### Activity
Begin at the line containing "Screen dimensions: 1316x914" in the data below and go on through the line containing "Click the blue", repeating each line exactly; include both ends and no other line.

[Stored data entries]
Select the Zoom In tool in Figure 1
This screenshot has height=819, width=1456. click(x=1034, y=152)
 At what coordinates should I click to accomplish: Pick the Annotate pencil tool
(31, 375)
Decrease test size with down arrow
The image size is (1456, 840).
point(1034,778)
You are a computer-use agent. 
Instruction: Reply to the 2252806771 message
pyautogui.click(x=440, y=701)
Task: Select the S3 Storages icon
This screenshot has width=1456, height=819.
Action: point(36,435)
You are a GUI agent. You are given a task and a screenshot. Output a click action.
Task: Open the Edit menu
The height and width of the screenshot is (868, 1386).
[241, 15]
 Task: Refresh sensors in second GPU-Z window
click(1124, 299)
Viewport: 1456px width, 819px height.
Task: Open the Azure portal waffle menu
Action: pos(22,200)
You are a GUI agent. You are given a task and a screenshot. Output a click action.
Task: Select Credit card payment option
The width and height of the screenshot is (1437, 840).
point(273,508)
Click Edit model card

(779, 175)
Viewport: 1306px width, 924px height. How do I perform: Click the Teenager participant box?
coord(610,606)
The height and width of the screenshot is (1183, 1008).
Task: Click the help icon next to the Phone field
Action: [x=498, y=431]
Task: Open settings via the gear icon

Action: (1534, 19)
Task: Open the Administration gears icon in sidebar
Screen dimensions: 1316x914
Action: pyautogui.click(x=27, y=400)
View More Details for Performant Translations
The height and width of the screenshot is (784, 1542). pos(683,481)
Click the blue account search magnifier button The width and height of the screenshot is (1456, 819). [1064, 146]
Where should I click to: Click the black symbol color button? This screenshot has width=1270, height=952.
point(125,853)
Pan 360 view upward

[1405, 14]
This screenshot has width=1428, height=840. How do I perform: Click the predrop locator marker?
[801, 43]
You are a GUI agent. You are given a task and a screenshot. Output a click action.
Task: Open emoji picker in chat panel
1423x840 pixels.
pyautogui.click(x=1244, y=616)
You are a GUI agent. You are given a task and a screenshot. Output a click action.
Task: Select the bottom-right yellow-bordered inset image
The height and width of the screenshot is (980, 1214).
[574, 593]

### Your solution
Screen dimensions: 1316x914
Action: pyautogui.click(x=27, y=400)
View More Details for Performant Translations
The height and width of the screenshot is (784, 1542). pos(683,481)
Click the blue account search magnifier button The width and height of the screenshot is (1456, 819). [1064, 146]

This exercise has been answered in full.